Top of Data supplied
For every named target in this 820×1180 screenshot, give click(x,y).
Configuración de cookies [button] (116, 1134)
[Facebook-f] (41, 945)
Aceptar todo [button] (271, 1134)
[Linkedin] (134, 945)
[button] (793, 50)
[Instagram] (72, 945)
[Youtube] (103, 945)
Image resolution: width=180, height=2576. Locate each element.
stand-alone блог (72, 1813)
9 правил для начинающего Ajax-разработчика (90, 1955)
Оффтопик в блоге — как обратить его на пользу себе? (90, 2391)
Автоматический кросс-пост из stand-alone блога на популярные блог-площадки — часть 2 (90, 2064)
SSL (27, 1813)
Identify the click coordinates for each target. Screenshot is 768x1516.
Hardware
Bottom of Data supplied
Exactly the lines from the one containing "[button] (793, 50)" through the final line above, and only those, should be given again.

[button] (793, 50)
[Instagram] (72, 945)
[Youtube] (103, 945)
Image resolution: width=180, height=2576. Locate each element.
stand-alone блог (72, 1813)
9 правил для начинающего Ajax-разработчика (90, 1955)
Оффтопик в блоге — как обратить его на пользу себе? (90, 2391)
Автоматический кросс-пост из stand-alone блога на популярные блог-площадки — часть 2 (90, 2064)
SSL (27, 1813)
Identify the click coordinates for each target. Screenshot is 768x1516.
Hardware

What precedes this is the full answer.